Page extract:
________________________________________
The MotLang (Motives and the Langlands Program) project, led by Professor Timo Richarz at TU Darmstadt Department of Mathematics, is devoted to notoriously complex and multi-faceted areas of mathematics—the Langlands programme and the theory of motives. Richarz believes that now is the right time to combine these two areas.

“There are two different theories, the theory of motives on the one hand and the Langlands programme on the other hand,” explains Richarz. “They should be closely combined. The Langlands programme should talk about motives—this was postulated by Langlands from the beginning, but somehow the focus shifted. Now is the time to combine these two areas.”

### What is the Langlands programme?

The Langlands programme is one of the biggest projects in modern mathematical research. Its aim? To find laws that govern the behaviour of solution sets of polynomial equations. The programme has the potential to bring us one step closer to verifying the Langlands conjecture about the relationship between motives and automorphic forms, helping to solve long-standing, complex mathematical problems.

The programme is a furtherance of the work of Canadian mathematician Robert Langlands. In the 1960s, Langlands first suggested deep connections between harmonic analysis and number theory. Since then, hundreds of the highest-calibre mathematicians of our time have devoted their work to proving Langlands’ conjectures.

Harmonic analysis and number theory are completely different fields of mathematics. They have different concepts, languages and techniques. There was seemingly no relationship between the two until Langlands conjecture of a close connection between motives, a linearisation of solution sets of polynomial equations and automorphic forms.

### Harmonic analysis and automorphic forms

**Hamonic analysis** is all about curves, waves and symmetries. Think of sound, where sine waves are the most simple waveform and are the building blocks of more complex sounds. Sine waves can be added together to create periodic waves that have peaks and troughs and repeat over and over again. If a violin plays the note of A, the sound will be made up of the harmonics of A, the various sine waves that make up that sound. Hence the study of periodic waves is called ‘harmonic analysis’.

**Automorphic forms** are a concept within harmonic analysis that express the general concept of periodic waves using advanced geometrical language.

### Number theory, polynomial equations and Galois

**Number theory** deals with, unsurprisingly, numbers: whole numbers, rational numbers, real numbers etc. It’s a world of algebra and equations. Finding solutions to polynomial equations is the most basic concern within the Langlands programme.
________________________________________
Information:

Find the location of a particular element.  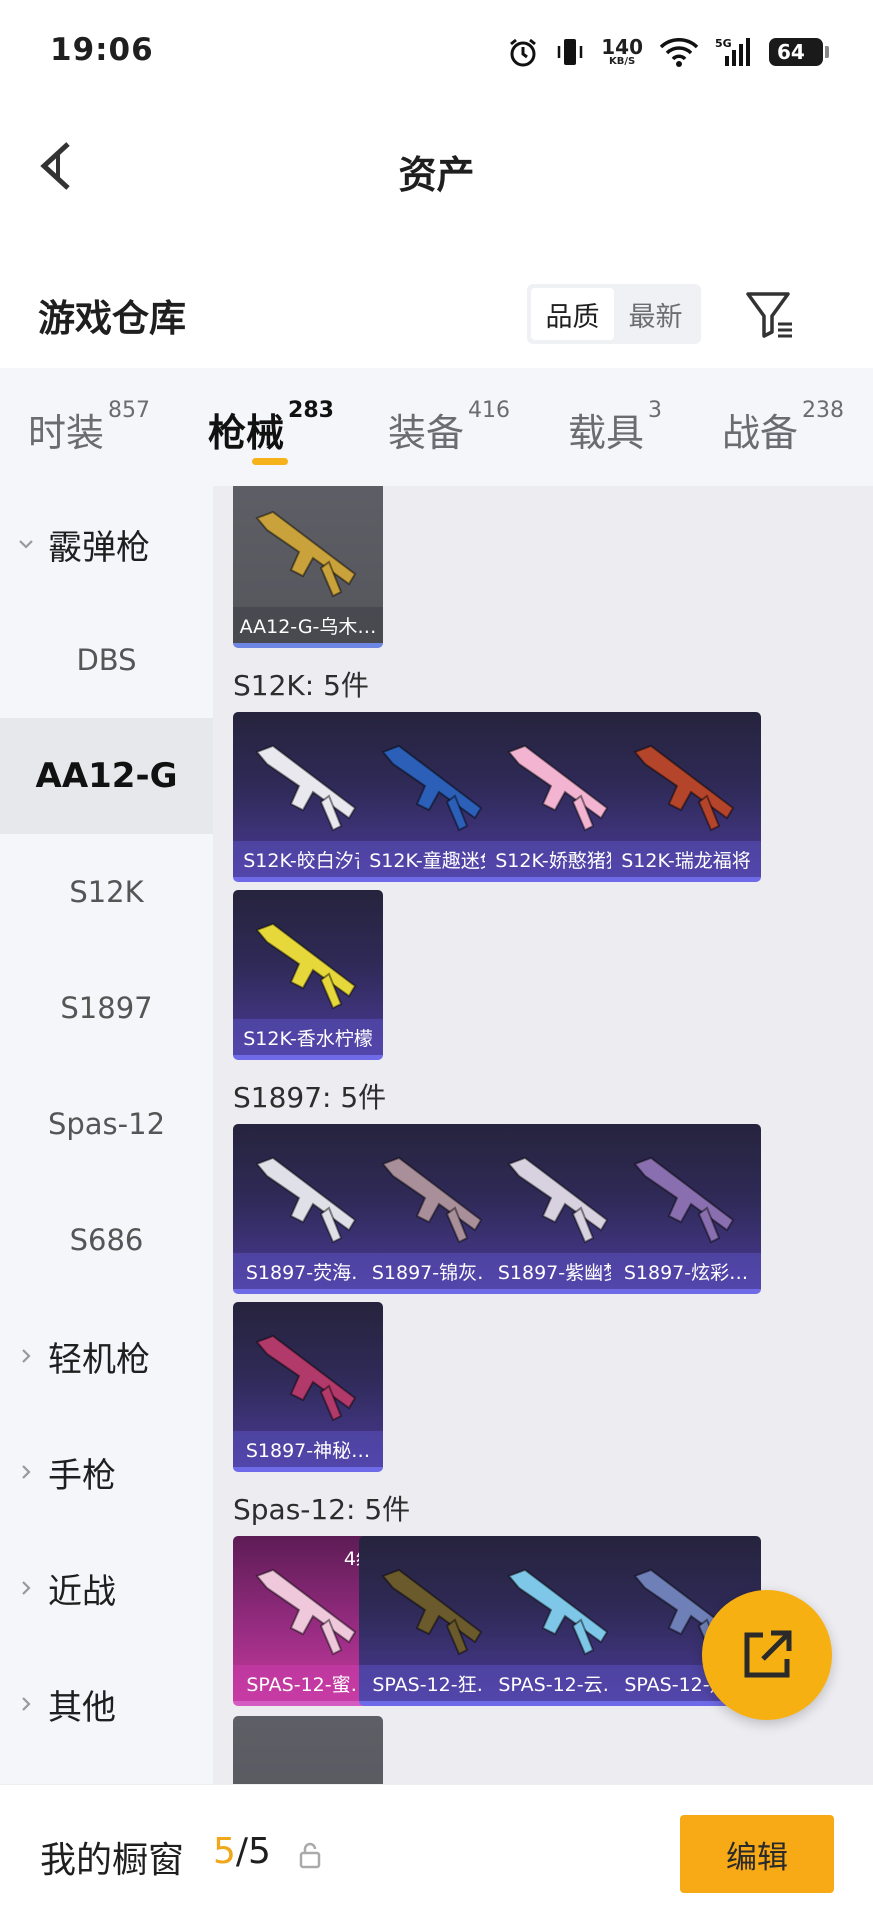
________________________________________
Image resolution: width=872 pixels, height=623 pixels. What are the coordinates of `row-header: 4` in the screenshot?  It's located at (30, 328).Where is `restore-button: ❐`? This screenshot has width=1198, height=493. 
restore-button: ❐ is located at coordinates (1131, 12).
________________________________________
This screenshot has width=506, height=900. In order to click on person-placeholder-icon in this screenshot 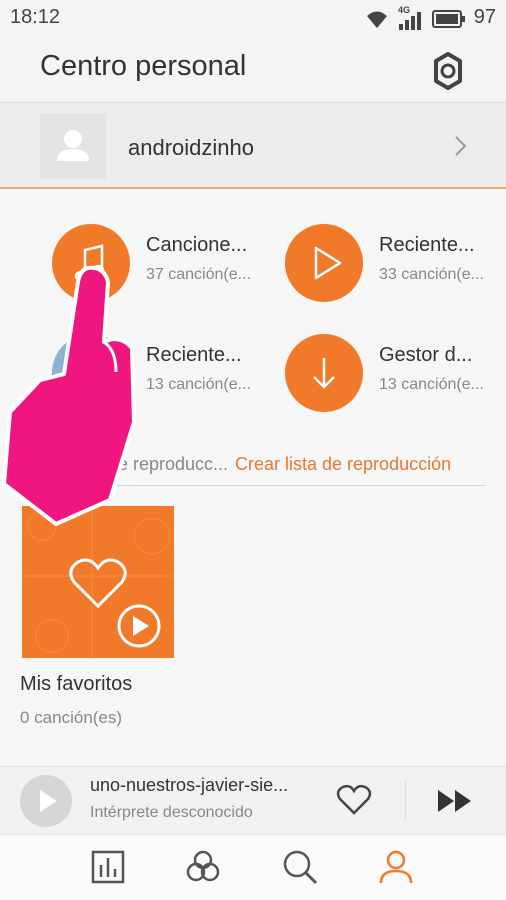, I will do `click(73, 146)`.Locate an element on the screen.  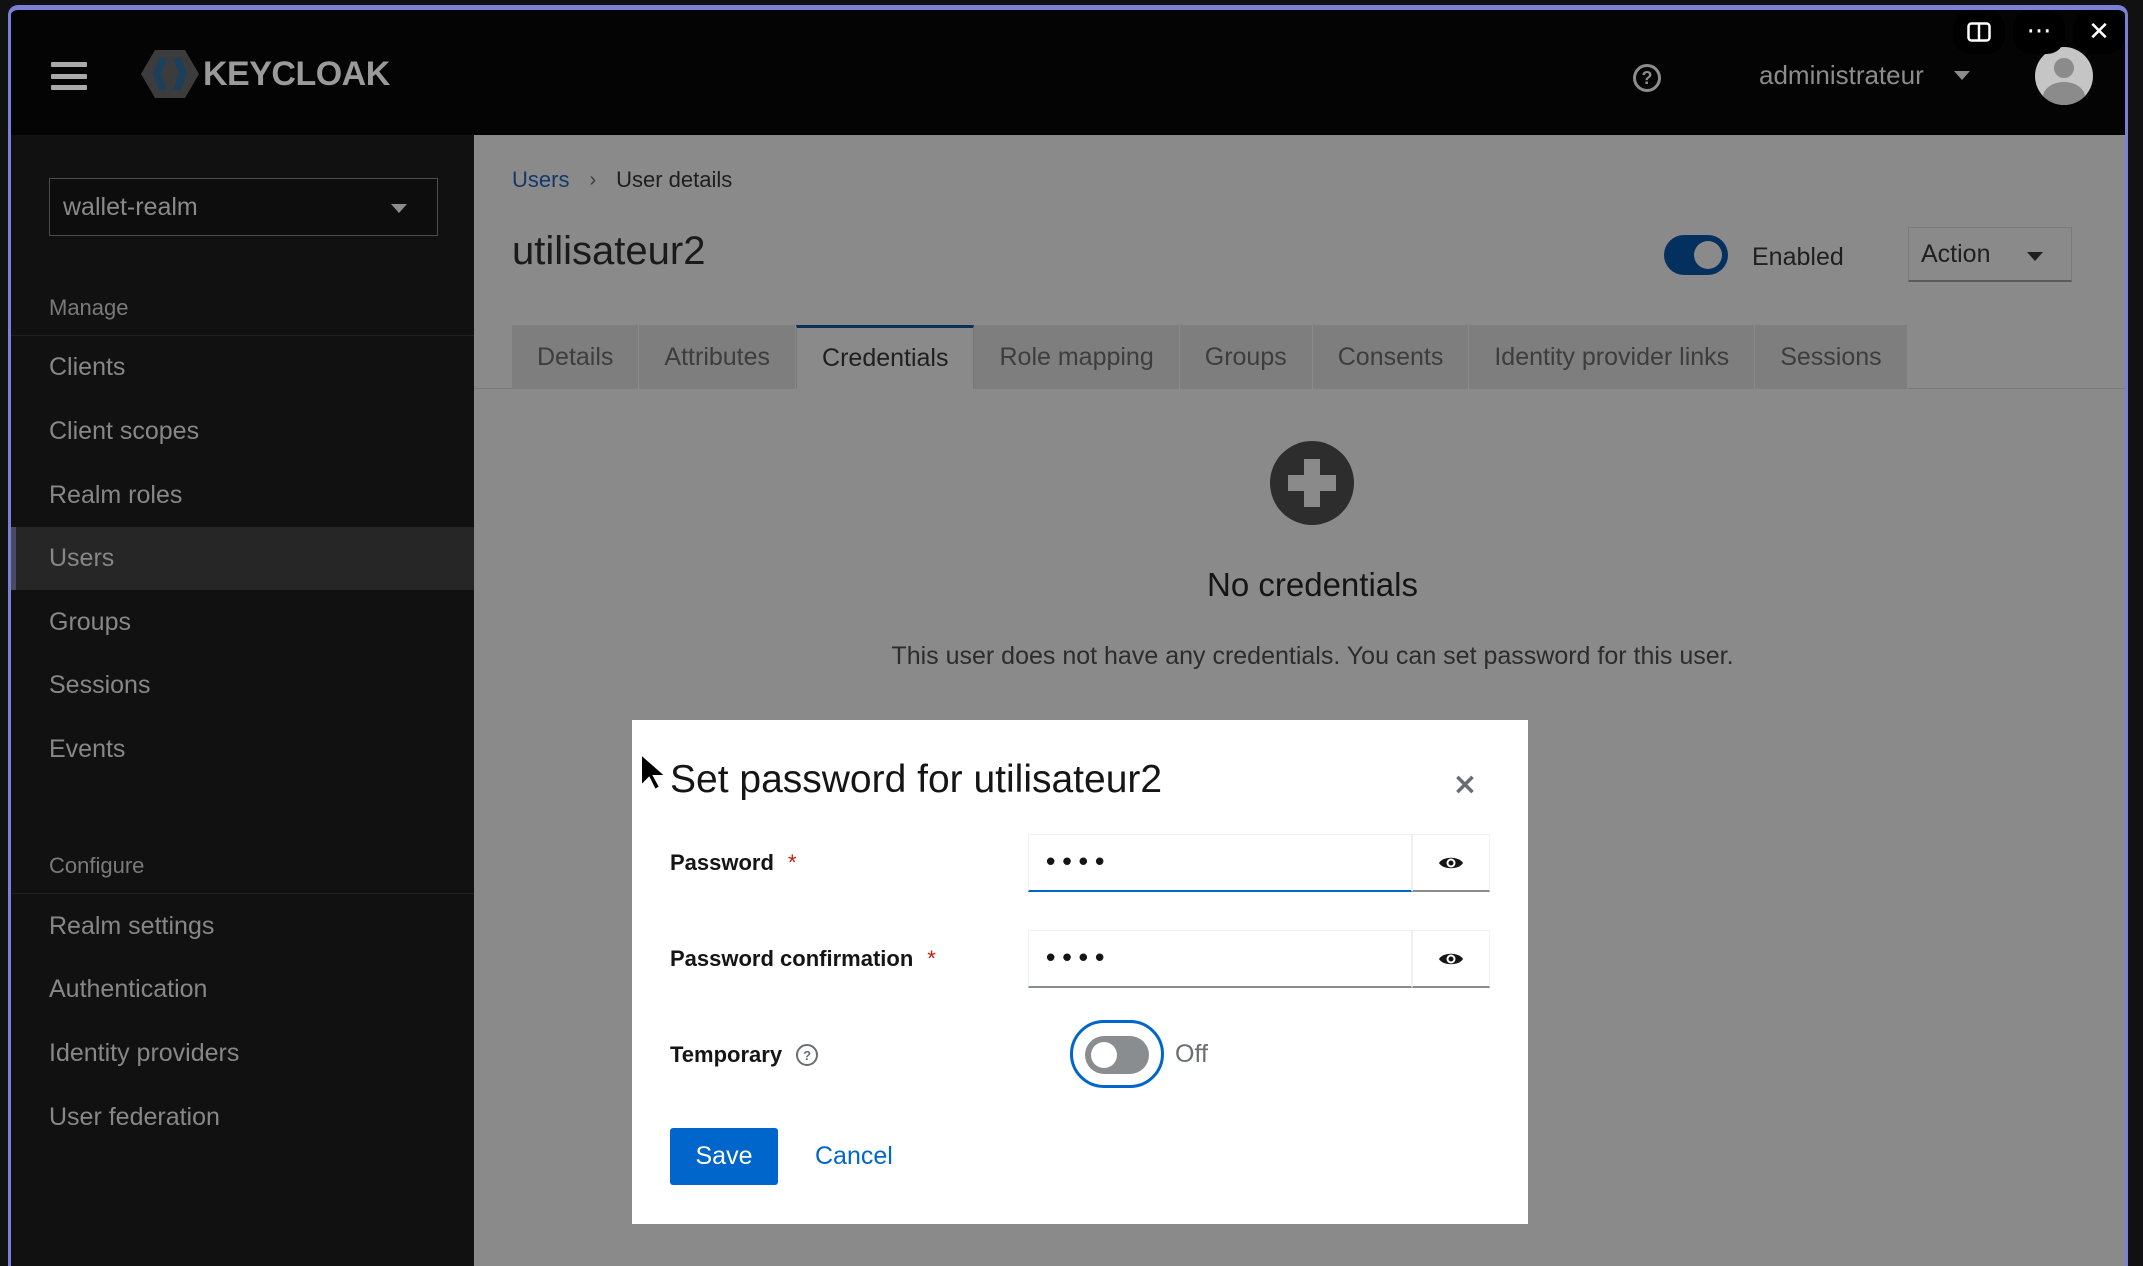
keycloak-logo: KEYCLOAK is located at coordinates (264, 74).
________________________________________
What to work on:
Answer these questions from the MotLang text:
(a) Which university department leads the MotLang project?
(b) In which decade did Langlands first suggest deep connections between harmonic analysis and number theory?
(c) What is the most basic concern within the Langlands programme?

Response to the task:
(a) TU Darmstadt Department of Mathematics
(b) The 1960s
(c) Finding solutions to polynomial equations